(TEXTABSCHNITT)
ENTEHRT

EIN VERSUCHTER FEMIZID IN KALABRIEN
· ein Monolog von Saverio La Ruina ·

aus dem Kalabrischen von Roberta Cortese
eine begehbare szenische Lesung von Roberta Cortese
mit Bernhardt Jammernegg
Outside-Eye Luigi Chiarella

eine Koproduktion von
Kulturverein Satyrikon & Theaterverein Odeon
mit einer Förderung vom Wiener 2. Gemeindebezirk

Österreichische Uraufführung

6., 7., 10., 12. Dez. 2024 · 20 Uhr
Kulturraum Spitzer
Taborstraße 10 · Innenhof, 1020 Wien
Bar ab 18 Uhr offen · barrierefreier Raum
Tickets € 15 / € 12 / Kulturpass
Dauer: ca. 75 Min.

Ein Projekt zum Thema Gewalt an Frauen, Femizid und Ehrenmord: Ein Stück italienischen Erzähltheaters in einer immersiven, installationartigen szenischen Lesung. Eine Geschichte, die im Italien der 60er-Jahre spielt - als Ehrenmord so verbreitet war, dass ein Sondergesetz ihn fast entkriminalisierte - und die uns auf ein Problem zurückbringt, das weltweit immer noch aktuell ist.

Die Besucher*innen des Spitzer befinden sich in Pasqualinas Haus. Der vordere Raum ist die Waschküche, in der aufgehängte Damenwäsche eine 'Familiengalerie' österreichischer Femizidopfer aus dem Jahr 2024* bilden. Die Galerie führt nahtlos in Pasqualinas Wohnzimmer. Und genauso wie die Opfer als Pasqualinas 'Schicksalschwestern' gelten, werden die Besucher*innen, nach bester süditalienischer Tradition, von Pasqualina selbst als Familienmitglieder betrachtet, die mit einem Lächeln ihre Geschichte als Überlebende eines versuchten Femizids erzählt.

Pasqualina erzählt von ihrer Jugend in einem kalabrischen Dorf: Sie verliebte sich in einen jungen Mann, der sie verführte und unverheiratet mit dem 'Liebesakt' überrumpelte. Als ihre Schwangerschaft nicht mehr zu verbergen war, beschloss ihre Familie, sie in Brand zu setzen. Sie überlebte den Mordanschlag und brachte - heimlich von einer Tante umsorgt - ihren Sohn zur Welt: zur Weihnachtszeit, in einem Stall, von Tieren umgeben, wie bei der Geburt Jesu.

Eine Geschichte von Gehorsam, Missbrauch und Ehrenkodex; am ehesten ungewöhnlich ist daran das Happy End. Trotz aller Tragik, enthält Pasqualinas Erzählung auch groteske, surreale und sogar komische Elemente. Sie berührt umso mehr, weil darin kein Groll zu spüren ist und dadurch, trotz des sensiblen Themas, eine familiäre Atmosphäre entsteht.

(ZU ERLEDIGENDE AUFGABEN)
A - Beantworten Sie die folgenden Fragen zum Textabschnitt.
(i) An welchen Tagen im Dezember 2024 finden die Vorstellungen statt, und um welche Uhrzeit?
(ii) Wie lange dauert eine Vorstellung ungefähr?
(iii) Wer kümmerte sich heimlich um Pasqualina, als sie ihren Sohn zur Welt brachte?
B - Schreiben Sie aus dem Textabschnitt alles von „6., 7., 10., 12.“ bis hinunter zu „noch aktuell ist.“ wörtlich ab.

(BEREITGESTELLTE DATEN)
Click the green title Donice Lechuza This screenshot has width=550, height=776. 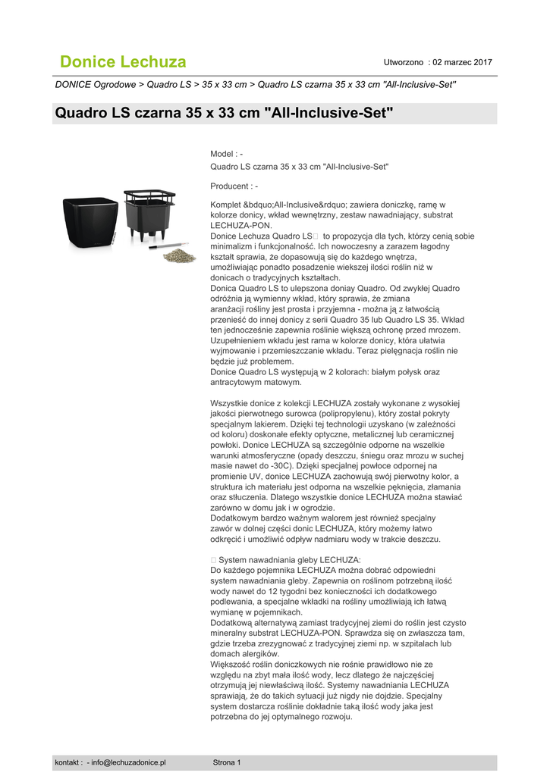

(ERWARTETE ERGEBNISSE)
A -
(i) Am 6., 7., 10. und 12. Dezember 2024, jeweils um 20 Uhr.
(ii) Ungefähr 75 Minuten.
(iii) Eine Tante.

B -
6., 7., 10., 12. Dez. 2024 · 20 Uhr
Kulturraum Spitzer
Taborstraße 10 · Innenhof, 1020 Wien
Bar ab 18 Uhr offen · barrierefreier Raum
Tickets € 15 / € 12 / Kulturpass
Dauer: ca. 75 Min.

Ein Projekt zum Thema Gewalt an Frauen, Femizid und Ehrenmord: Ein Stück italienischen Erzähltheaters in einer immersiven, installationartigen szenischen Lesung. Eine Geschichte, die im Italien der 60er-Jahre spielt - als Ehrenmord so verbreitet war, dass ein Sondergesetz ihn fast entkriminalisierte - und die uns auf ein Problem zurückbringt, das weltweit immer noch aktuell ist.